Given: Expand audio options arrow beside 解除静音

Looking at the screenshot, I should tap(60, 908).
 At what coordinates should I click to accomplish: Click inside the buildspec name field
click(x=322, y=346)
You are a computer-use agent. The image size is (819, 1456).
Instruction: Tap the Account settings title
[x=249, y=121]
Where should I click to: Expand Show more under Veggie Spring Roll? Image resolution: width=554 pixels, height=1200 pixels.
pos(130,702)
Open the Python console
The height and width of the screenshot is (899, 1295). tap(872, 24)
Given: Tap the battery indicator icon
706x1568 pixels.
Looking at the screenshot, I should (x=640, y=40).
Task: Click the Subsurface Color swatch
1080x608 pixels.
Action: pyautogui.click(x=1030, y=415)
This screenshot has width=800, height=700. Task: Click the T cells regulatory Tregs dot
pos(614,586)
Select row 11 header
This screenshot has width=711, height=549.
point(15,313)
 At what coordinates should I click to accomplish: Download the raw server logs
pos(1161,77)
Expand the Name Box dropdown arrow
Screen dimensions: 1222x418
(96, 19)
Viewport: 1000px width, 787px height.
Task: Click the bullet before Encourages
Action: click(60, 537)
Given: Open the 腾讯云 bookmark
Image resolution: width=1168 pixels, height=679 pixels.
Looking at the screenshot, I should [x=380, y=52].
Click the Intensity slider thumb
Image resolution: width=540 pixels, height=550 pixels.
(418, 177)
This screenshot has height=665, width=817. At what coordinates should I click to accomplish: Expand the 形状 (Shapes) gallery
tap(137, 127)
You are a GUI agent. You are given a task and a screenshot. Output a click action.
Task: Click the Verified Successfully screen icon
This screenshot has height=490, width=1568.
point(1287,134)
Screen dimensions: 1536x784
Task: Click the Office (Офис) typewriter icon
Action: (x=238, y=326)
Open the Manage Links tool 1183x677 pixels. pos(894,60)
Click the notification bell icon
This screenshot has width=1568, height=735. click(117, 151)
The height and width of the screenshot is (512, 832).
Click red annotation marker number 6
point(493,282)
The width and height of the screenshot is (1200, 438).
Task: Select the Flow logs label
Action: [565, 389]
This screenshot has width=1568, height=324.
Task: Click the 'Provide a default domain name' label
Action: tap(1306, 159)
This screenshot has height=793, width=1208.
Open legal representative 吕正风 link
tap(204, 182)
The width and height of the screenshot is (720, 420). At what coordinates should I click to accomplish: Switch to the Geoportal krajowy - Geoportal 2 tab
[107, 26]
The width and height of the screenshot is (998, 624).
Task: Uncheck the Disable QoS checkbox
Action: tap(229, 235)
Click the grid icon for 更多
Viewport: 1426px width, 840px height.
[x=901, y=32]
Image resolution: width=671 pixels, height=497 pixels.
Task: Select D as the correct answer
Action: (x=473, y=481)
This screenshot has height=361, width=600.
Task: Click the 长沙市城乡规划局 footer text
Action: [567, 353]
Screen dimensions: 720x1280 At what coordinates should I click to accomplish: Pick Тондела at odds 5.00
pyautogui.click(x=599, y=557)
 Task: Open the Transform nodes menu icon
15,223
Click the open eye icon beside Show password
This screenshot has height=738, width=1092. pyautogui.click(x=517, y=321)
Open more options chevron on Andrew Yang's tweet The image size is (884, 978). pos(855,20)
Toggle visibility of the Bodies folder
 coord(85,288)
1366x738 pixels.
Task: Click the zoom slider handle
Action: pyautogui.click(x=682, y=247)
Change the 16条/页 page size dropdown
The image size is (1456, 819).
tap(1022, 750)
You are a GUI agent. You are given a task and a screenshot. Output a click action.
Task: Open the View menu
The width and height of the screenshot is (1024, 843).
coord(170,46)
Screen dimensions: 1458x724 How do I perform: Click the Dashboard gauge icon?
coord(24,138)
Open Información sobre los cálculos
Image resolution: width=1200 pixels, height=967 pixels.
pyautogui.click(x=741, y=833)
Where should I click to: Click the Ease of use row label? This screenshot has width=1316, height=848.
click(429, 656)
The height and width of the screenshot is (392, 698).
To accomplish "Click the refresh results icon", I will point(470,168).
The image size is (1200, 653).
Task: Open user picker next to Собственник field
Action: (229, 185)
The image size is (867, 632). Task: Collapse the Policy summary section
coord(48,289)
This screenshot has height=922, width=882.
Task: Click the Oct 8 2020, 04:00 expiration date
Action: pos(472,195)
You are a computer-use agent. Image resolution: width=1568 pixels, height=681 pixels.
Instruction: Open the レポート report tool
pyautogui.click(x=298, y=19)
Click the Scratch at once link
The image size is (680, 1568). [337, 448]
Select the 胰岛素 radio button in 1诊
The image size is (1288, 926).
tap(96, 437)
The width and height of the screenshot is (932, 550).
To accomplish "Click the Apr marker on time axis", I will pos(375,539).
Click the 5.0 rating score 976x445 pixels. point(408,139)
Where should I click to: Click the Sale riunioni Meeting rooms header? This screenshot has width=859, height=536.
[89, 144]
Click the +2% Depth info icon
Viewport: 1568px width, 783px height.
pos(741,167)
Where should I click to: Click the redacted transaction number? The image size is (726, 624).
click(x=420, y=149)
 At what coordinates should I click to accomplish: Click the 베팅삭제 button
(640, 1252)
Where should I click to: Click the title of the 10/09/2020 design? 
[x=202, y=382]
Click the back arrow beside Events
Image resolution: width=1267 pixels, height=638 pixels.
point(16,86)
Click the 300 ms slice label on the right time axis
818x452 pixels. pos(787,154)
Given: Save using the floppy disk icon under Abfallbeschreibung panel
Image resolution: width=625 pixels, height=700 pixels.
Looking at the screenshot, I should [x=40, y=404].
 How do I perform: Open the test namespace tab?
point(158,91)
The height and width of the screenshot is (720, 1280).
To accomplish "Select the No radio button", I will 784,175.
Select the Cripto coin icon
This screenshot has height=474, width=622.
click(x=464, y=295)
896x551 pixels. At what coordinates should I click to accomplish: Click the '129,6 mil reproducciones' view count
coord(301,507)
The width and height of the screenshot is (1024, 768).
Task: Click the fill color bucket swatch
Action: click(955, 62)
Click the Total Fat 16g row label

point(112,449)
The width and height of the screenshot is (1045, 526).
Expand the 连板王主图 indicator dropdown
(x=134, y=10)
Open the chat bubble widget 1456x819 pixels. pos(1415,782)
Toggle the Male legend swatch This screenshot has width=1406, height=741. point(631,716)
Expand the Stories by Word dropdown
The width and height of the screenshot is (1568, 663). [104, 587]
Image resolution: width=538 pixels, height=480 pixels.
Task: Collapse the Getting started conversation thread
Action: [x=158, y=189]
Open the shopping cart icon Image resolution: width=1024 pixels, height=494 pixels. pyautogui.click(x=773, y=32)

::::::::

• Work instruction
The data should be written out again in full, exactly as it stands.

• Answer for the task
Given: Expand audio options arrow beside 解除静音

Looking at the screenshot, I should tap(60, 908).
 At what coordinates should I click to accomplish: Click inside the buildspec name field
click(x=322, y=346)
You are a computer-use agent. The image size is (819, 1456).
Instruction: Tap the Account settings title
[x=249, y=121]
Where should I click to: Expand Show more under Veggie Spring Roll? Image resolution: width=554 pixels, height=1200 pixels.
pos(130,702)
Open the Python console
The height and width of the screenshot is (899, 1295). tap(872, 24)
Given: Tap the battery indicator icon
706x1568 pixels.
Looking at the screenshot, I should (x=640, y=40).
Task: Click the Subsurface Color swatch
1080x608 pixels.
Action: pyautogui.click(x=1030, y=415)
This screenshot has width=800, height=700. Task: Click the T cells regulatory Tregs dot
pos(614,586)
Select row 11 header
This screenshot has width=711, height=549.
point(15,313)
 At what coordinates should I click to accomplish: Download the raw server logs
pos(1161,77)
Expand the Name Box dropdown arrow
Screen dimensions: 1222x418
(96, 19)
Viewport: 1000px width, 787px height.
Task: Click the bullet before Encourages
Action: click(60, 537)
Given: Open the 腾讯云 bookmark
Image resolution: width=1168 pixels, height=679 pixels.
Looking at the screenshot, I should [x=380, y=52].
Click the Intensity slider thumb
Image resolution: width=540 pixels, height=550 pixels.
(418, 177)
This screenshot has height=665, width=817. At what coordinates should I click to accomplish: Expand the 形状 (Shapes) gallery
tap(137, 127)
You are a GUI agent. You are given a task and a screenshot. Output a click action.
Task: Click the Verified Successfully screen icon
This screenshot has height=490, width=1568.
point(1287,134)
Screen dimensions: 1536x784
Task: Click the Office (Офис) typewriter icon
Action: (x=238, y=326)
Open the Manage Links tool 1183x677 pixels. pos(894,60)
Click the notification bell icon
This screenshot has width=1568, height=735. click(117, 151)
The height and width of the screenshot is (512, 832).
Click red annotation marker number 6
point(493,282)
The width and height of the screenshot is (1200, 438).
Task: Select the Flow logs label
Action: [565, 389]
This screenshot has width=1568, height=324.
Task: Click the 'Provide a default domain name' label
Action: tap(1306, 159)
This screenshot has height=793, width=1208.
Open legal representative 吕正风 link
tap(204, 182)
The width and height of the screenshot is (720, 420). At what coordinates should I click to accomplish: Switch to the Geoportal krajowy - Geoportal 2 tab
[107, 26]
The width and height of the screenshot is (998, 624).
Task: Uncheck the Disable QoS checkbox
Action: tap(229, 235)
Click the grid icon for 更多
Viewport: 1426px width, 840px height.
[x=901, y=32]
Image resolution: width=671 pixels, height=497 pixels.
Task: Select D as the correct answer
Action: (x=473, y=481)
This screenshot has height=361, width=600.
Task: Click the 长沙市城乡规划局 footer text
Action: [567, 353]
Screen dimensions: 720x1280 At what coordinates should I click to accomplish: Pick Тондела at odds 5.00
pyautogui.click(x=599, y=557)
 Task: Open the Transform nodes menu icon
15,223
Click the open eye icon beside Show password
This screenshot has height=738, width=1092. pyautogui.click(x=517, y=321)
Open more options chevron on Andrew Yang's tweet The image size is (884, 978). pos(855,20)
Toggle visibility of the Bodies folder
 coord(85,288)
1366x738 pixels.
Task: Click the zoom slider handle
Action: pyautogui.click(x=682, y=247)
Change the 16条/页 page size dropdown
The image size is (1456, 819).
tap(1022, 750)
You are a GUI agent. You are given a task and a screenshot. Output a click action.
Task: Open the View menu
The width and height of the screenshot is (1024, 843).
coord(170,46)
Screen dimensions: 1458x724 How do I perform: Click the Dashboard gauge icon?
coord(24,138)
Open Información sobre los cálculos
Image resolution: width=1200 pixels, height=967 pixels.
pyautogui.click(x=741, y=833)
Where should I click to: Click the Ease of use row label? This screenshot has width=1316, height=848.
click(429, 656)
The height and width of the screenshot is (392, 698).
To accomplish "Click the refresh results icon", I will point(470,168).
The image size is (1200, 653).
Task: Open user picker next to Собственник field
Action: (229, 185)
The image size is (867, 632). Task: Collapse the Policy summary section
coord(48,289)
This screenshot has height=922, width=882.
Task: Click the Oct 8 2020, 04:00 expiration date
Action: pos(472,195)
You are a computer-use agent. Image resolution: width=1568 pixels, height=681 pixels.
Instruction: Open the レポート report tool
pyautogui.click(x=298, y=19)
Click the Scratch at once link
The image size is (680, 1568). [337, 448]
Select the 胰岛素 radio button in 1诊
The image size is (1288, 926).
tap(96, 437)
The width and height of the screenshot is (932, 550).
To accomplish "Click the Apr marker on time axis", I will pos(375,539).
Click the 5.0 rating score 976x445 pixels. point(408,139)
Where should I click to: Click the Sale riunioni Meeting rooms header? This screenshot has width=859, height=536.
[89, 144]
Click the +2% Depth info icon
Viewport: 1568px width, 783px height.
pos(741,167)
Where should I click to: Click the redacted transaction number? The image size is (726, 624).
click(x=420, y=149)
 At what coordinates should I click to accomplish: Click the 베팅삭제 button
(640, 1252)
Where should I click to: Click the title of the 10/09/2020 design? 
[x=202, y=382]
Click the back arrow beside Events
Image resolution: width=1267 pixels, height=638 pixels.
point(16,86)
Click the 300 ms slice label on the right time axis
818x452 pixels. pos(787,154)
Given: Save using the floppy disk icon under Abfallbeschreibung panel
Image resolution: width=625 pixels, height=700 pixels.
Looking at the screenshot, I should [x=40, y=404].
 How do I perform: Open the test namespace tab?
point(158,91)
The height and width of the screenshot is (720, 1280).
To accomplish "Select the No radio button", I will 784,175.
Select the Cripto coin icon
This screenshot has height=474, width=622.
click(x=464, y=295)
896x551 pixels. At what coordinates should I click to accomplish: Click the '129,6 mil reproducciones' view count
coord(301,507)
The width and height of the screenshot is (1024, 768).
Task: Click the fill color bucket swatch
Action: click(955, 62)
Click the Total Fat 16g row label

point(112,449)
The width and height of the screenshot is (1045, 526).
Expand the 连板王主图 indicator dropdown
(x=134, y=10)
Open the chat bubble widget 1456x819 pixels. pos(1415,782)
Toggle the Male legend swatch This screenshot has width=1406, height=741. point(631,716)
Expand the Stories by Word dropdown
The width and height of the screenshot is (1568, 663). [104, 587]
Image resolution: width=538 pixels, height=480 pixels.
Task: Collapse the Getting started conversation thread
Action: [x=158, y=189]
Open the shopping cart icon Image resolution: width=1024 pixels, height=494 pixels. pyautogui.click(x=773, y=32)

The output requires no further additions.